CRT ID     DOMAIN (CN)         VALID FROM             VALID TO               EXPIRES IN  SANs
331328841  hais2018.uniovi.es  2018-Feb-15 08:53 UTC  2018-May-16 08:53 UTC  89 days     hais2018.uniovi.es

Hello.

I’ve just obtained a new certificate using this command:
./letsencrypt-auto certonly --verbose -a webroot -i apache -w /mnt/datos/www/html/hais2018/ -d hais2018.uniovi.es http://hais2018.uniovi.es/
and the output was successfully:

Writing new config /etc/letsencrypt/renewal/hais2018.uniovi.es.conf.
Reporting to user: Congratulations! Your certificate and chain have been saved at:
/etc/letsencrypt/live/hais2018.uniovi.es/fullchain.pem
Your key file has been saved at:
/etc/letsencrypt/live/hais2018.uniovi.es/privkey.pem
Your cert will expire on 2018-05-16. To obtain a new or tweaked version of this certificate in the future, simply run letsencrypt-auto again. To non-interactively renew all of your certificates, run "letsencrypt-auto renew"
Reporting to user: If you like Certbot, please consider supporting our work by:

Donating to ISRG / Let’s Encrypt: https://letsencrypt.org/donate
Donating to EFF: https://eff.org/donate-le

IMPORTANT NOTES:

  • Congratulations! Your certificate and chain have been saved at:
    /etc/letsencrypt/live/hais2018.uniovi.es/fullchain.pem
    Your key file has been saved at:
    /etc/letsencrypt/live/hais2018.uniovi.es/privkey.pem
    Your cert will expire on 2018-05-16. To obtain a new or tweaked
    version of this certificate in the future, simply run
    letsencrypt-auto again. To non-interactively renew all of your
    certificates, run “letsencrypt-auto renew”
  • If you like Certbot, please consider supporting our work by:

But previously I had run the same command without —verbose:
./letsencrypt-auto certonly -a webroot -i apache -w /mnt/datos/www/html/hais2018/ -d hais2018.uniovi.es http://hais2018.uniovi.es/

and I had gotten the Unknown IP address Error for hais2018.
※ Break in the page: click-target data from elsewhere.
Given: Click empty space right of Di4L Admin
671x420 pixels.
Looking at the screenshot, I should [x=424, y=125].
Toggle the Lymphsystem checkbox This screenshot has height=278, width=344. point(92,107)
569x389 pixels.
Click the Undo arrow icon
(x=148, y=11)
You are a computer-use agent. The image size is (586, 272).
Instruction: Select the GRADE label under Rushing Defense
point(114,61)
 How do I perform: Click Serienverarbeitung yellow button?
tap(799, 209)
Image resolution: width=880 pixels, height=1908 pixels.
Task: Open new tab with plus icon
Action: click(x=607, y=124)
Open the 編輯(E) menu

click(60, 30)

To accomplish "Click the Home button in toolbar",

I know that in 3 months I have to renew both certificates… and I don’t know how to ensure that I won’t have problems. Any idea?

Regards.

Enrique.

There is no need to put http://hais2018.uniovi.es/ on your command, also using --verbose should have no effect on the result, just that you get more info about the process.
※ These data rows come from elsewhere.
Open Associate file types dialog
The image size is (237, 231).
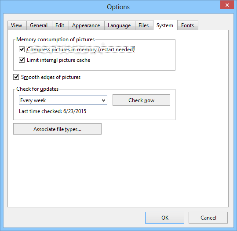tap(57, 129)
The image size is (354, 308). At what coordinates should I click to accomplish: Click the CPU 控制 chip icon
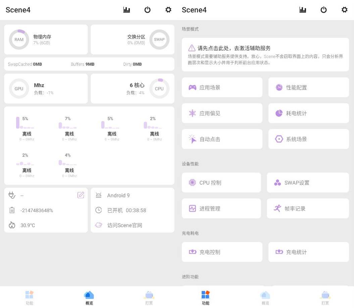click(192, 182)
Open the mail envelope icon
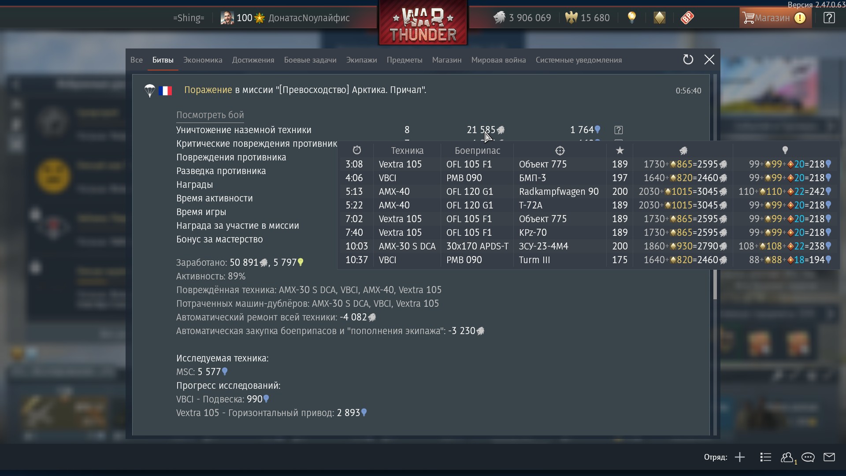Screen dimensions: 846x476 829,457
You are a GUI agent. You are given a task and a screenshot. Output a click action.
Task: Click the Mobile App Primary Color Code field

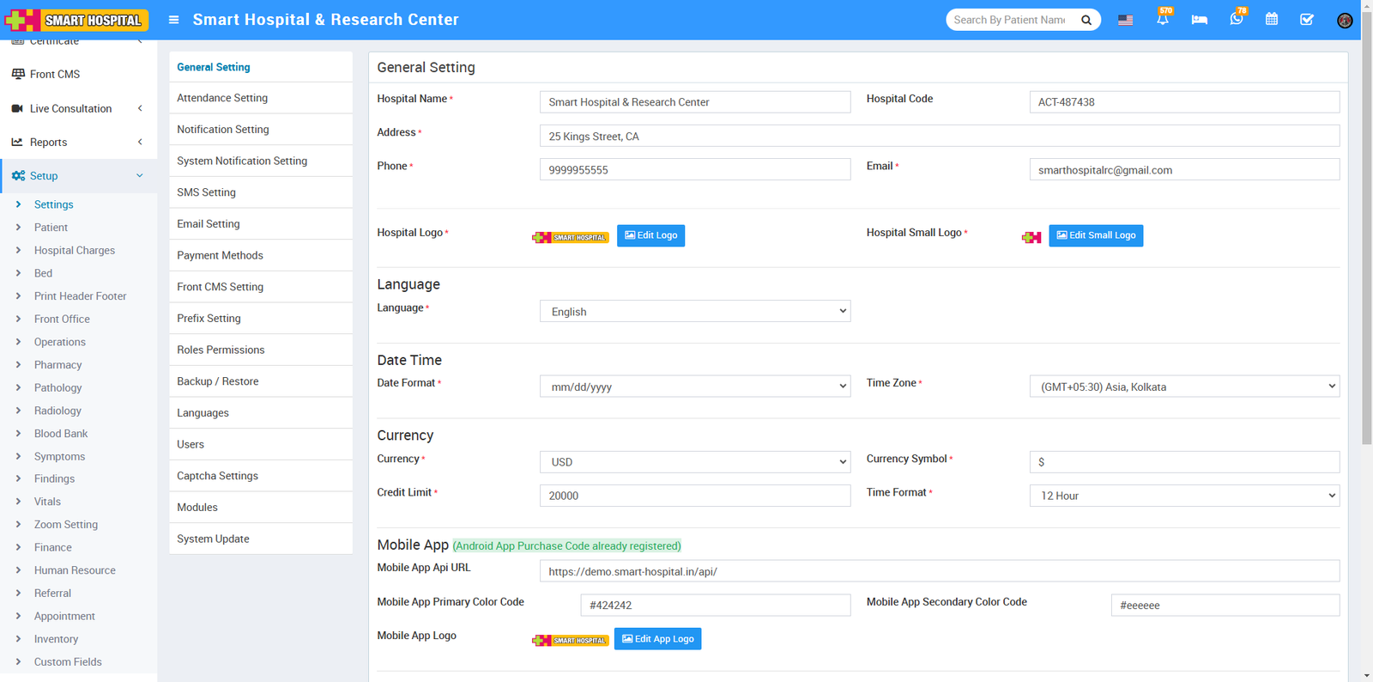click(x=715, y=606)
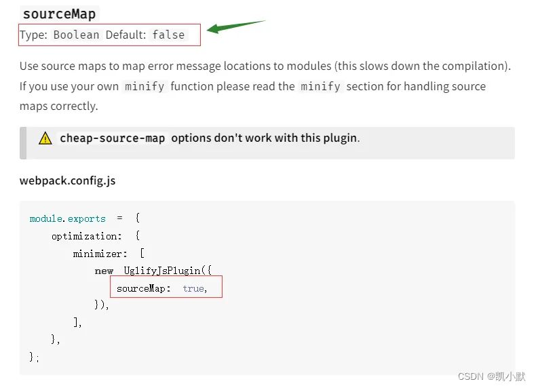Click the first minify inline code
The width and height of the screenshot is (536, 388).
click(145, 87)
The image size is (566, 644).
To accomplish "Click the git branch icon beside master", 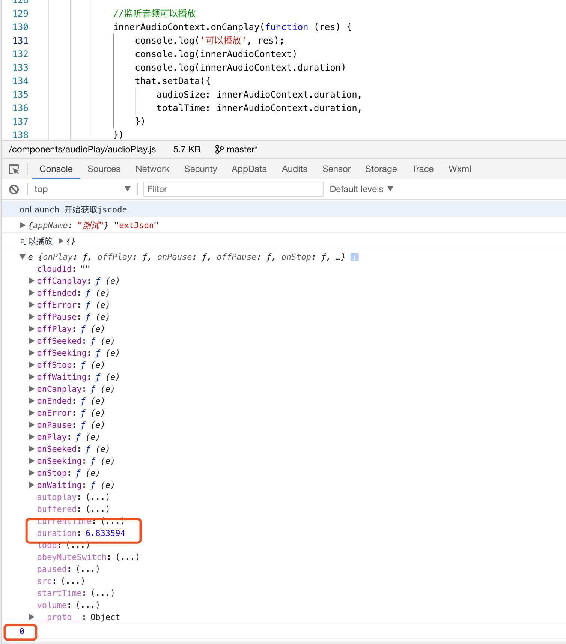I will tap(219, 149).
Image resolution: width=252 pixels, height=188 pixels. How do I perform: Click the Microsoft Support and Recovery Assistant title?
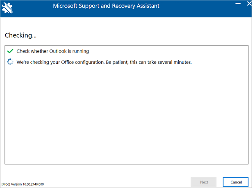[106, 6]
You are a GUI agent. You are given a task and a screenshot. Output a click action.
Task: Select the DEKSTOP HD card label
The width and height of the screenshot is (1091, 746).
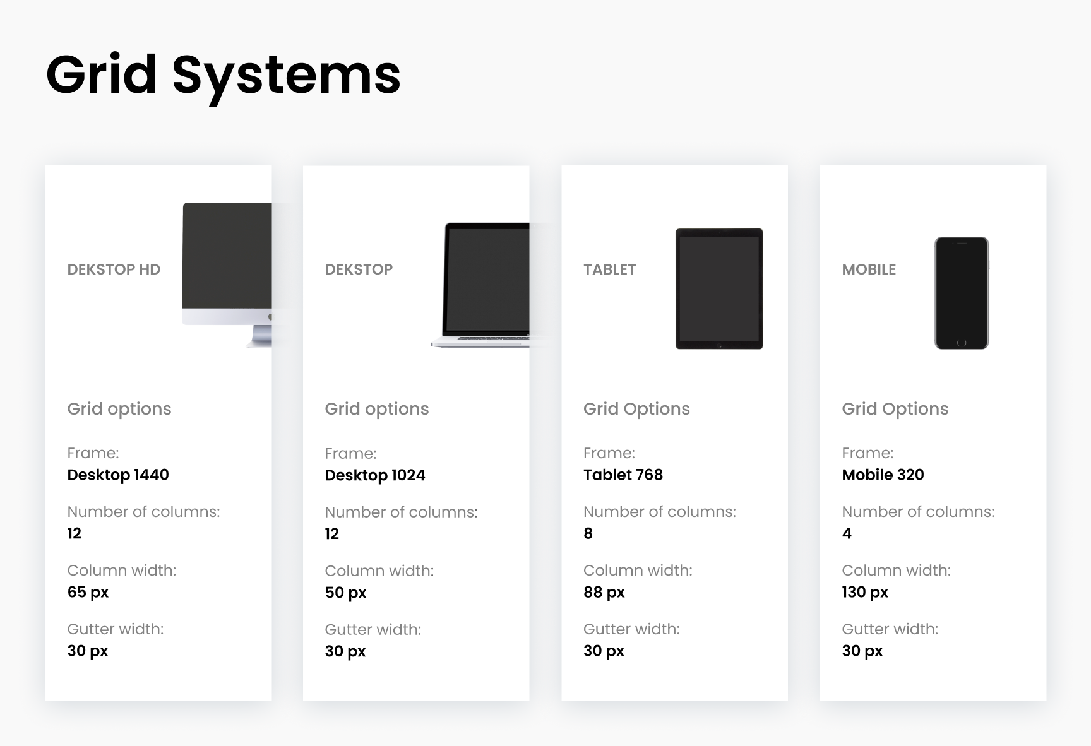(114, 269)
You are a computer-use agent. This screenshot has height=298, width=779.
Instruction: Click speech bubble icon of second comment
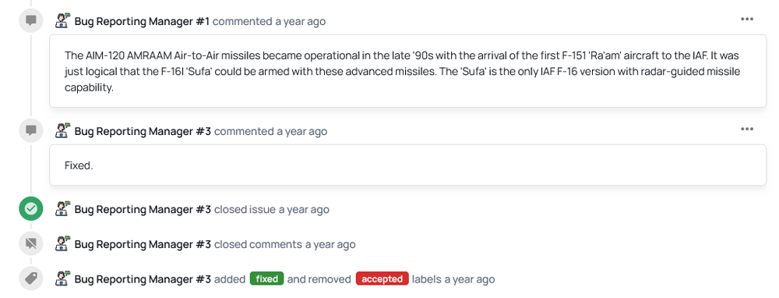click(31, 131)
Maybe there was some kind of issues with your authoritative DNS servers or maybe from Let’s Encrypt side but seems it was just a temporary error, I won’t worry about it.
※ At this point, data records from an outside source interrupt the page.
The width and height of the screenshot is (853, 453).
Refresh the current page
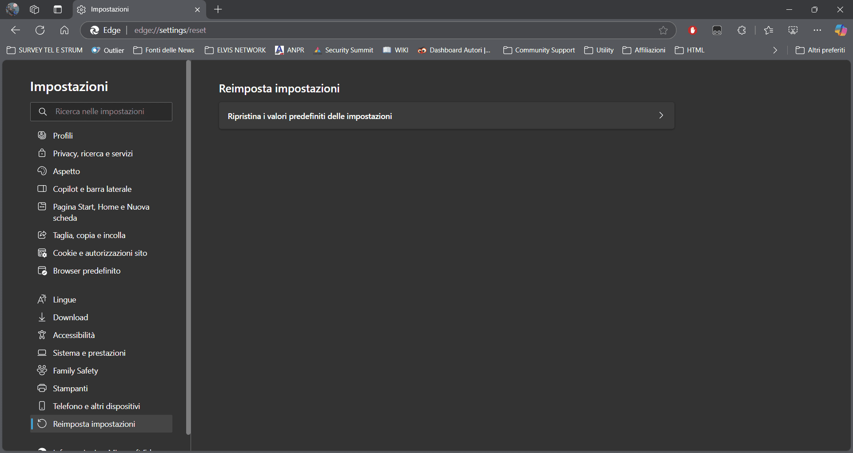tap(40, 30)

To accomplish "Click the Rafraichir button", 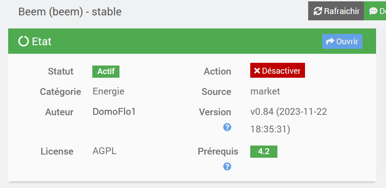I will (x=336, y=11).
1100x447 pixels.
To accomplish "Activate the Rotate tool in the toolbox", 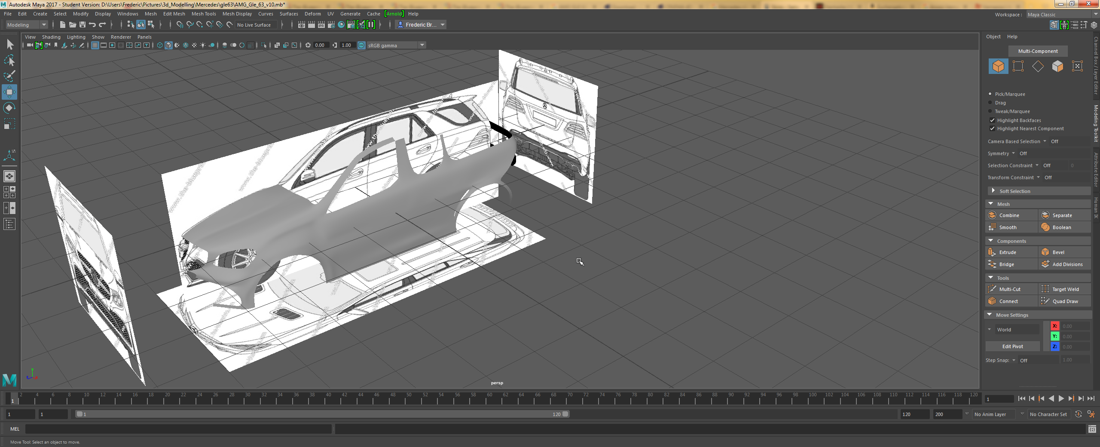I will pos(9,108).
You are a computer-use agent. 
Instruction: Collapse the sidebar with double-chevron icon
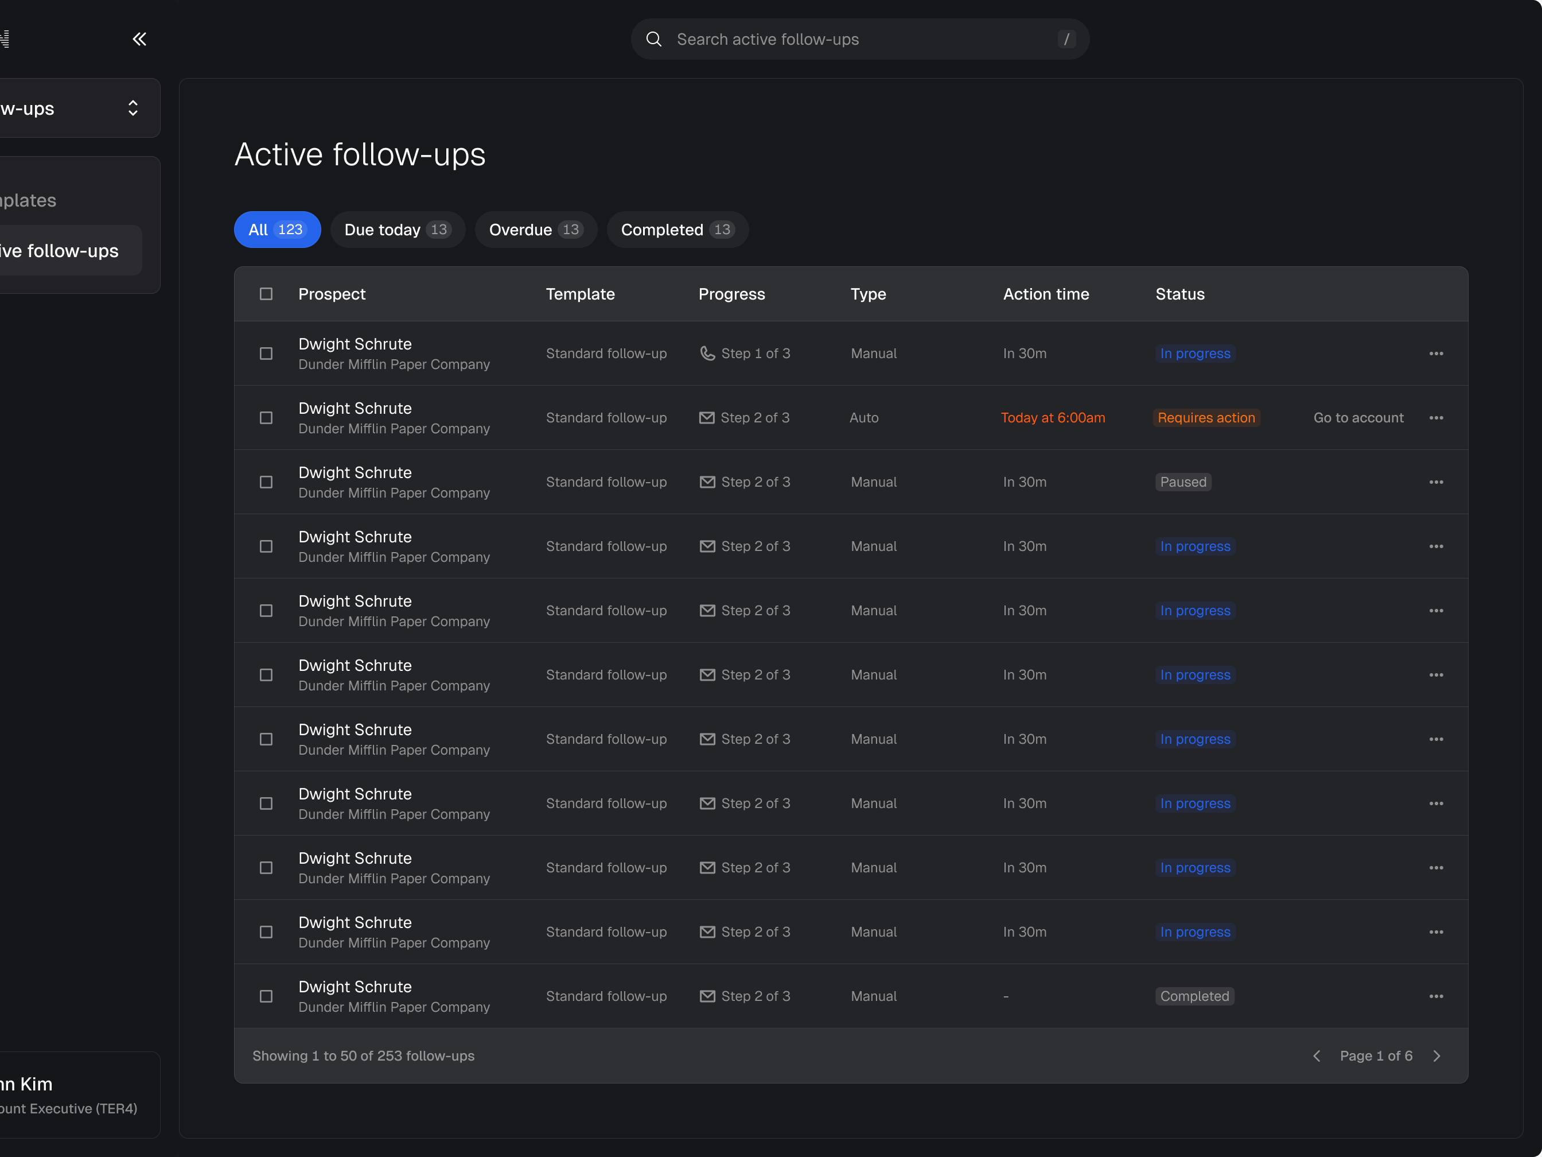coord(139,39)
sahsanu https://community.letsencrypt.org/u/sahsanu Community leader
February 15
delacal:
./letsencrypt-auto certonly --verbose -a webroot -i apache -w /mnt/datos/www/html/hais2018/ -d hais2018.uniovi.es http://hais2018.uniovi.es/ http://hais2018.uniovi.es/
There is no need to put http://hais2018.uniovi.es/ on your command, also using --verbose should have no effect on the result, just that you get more info about the process.

I so sorry, It was only a typing mistake. The right command I typed was:

./letsencrypt-auto certonly --verbose -a webroot -i apache -w /mnt/datos/www/html/hais2018/ -d hais2018.uniovi.es

1 Like

This topic was automatically closed 30 days after the last reply. New replies are no longer allowed.